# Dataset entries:
_____
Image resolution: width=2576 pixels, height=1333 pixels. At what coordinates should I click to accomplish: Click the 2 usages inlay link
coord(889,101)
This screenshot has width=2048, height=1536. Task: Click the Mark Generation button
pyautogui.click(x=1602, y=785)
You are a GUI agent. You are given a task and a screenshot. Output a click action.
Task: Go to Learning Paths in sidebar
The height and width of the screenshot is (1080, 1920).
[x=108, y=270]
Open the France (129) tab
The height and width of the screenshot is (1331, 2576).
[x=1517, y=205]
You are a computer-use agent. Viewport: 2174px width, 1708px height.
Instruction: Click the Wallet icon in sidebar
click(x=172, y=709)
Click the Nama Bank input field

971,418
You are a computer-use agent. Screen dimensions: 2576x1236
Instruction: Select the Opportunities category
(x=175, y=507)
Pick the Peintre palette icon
_____
# Work required:
Would you retype the lines of the data above, from the one holding "Instruction: Click the Wallet icon in sidebar" through its final line, exactly and without adding any other line?

# Completed exercise:
Instruction: Click the Wallet icon in sidebar
click(x=172, y=709)
Click the Nama Bank input field

971,418
You are a computer-use agent. Screen dimensions: 2576x1236
Instruction: Select the Opportunities category
(x=175, y=507)
Pick the Peintre palette icon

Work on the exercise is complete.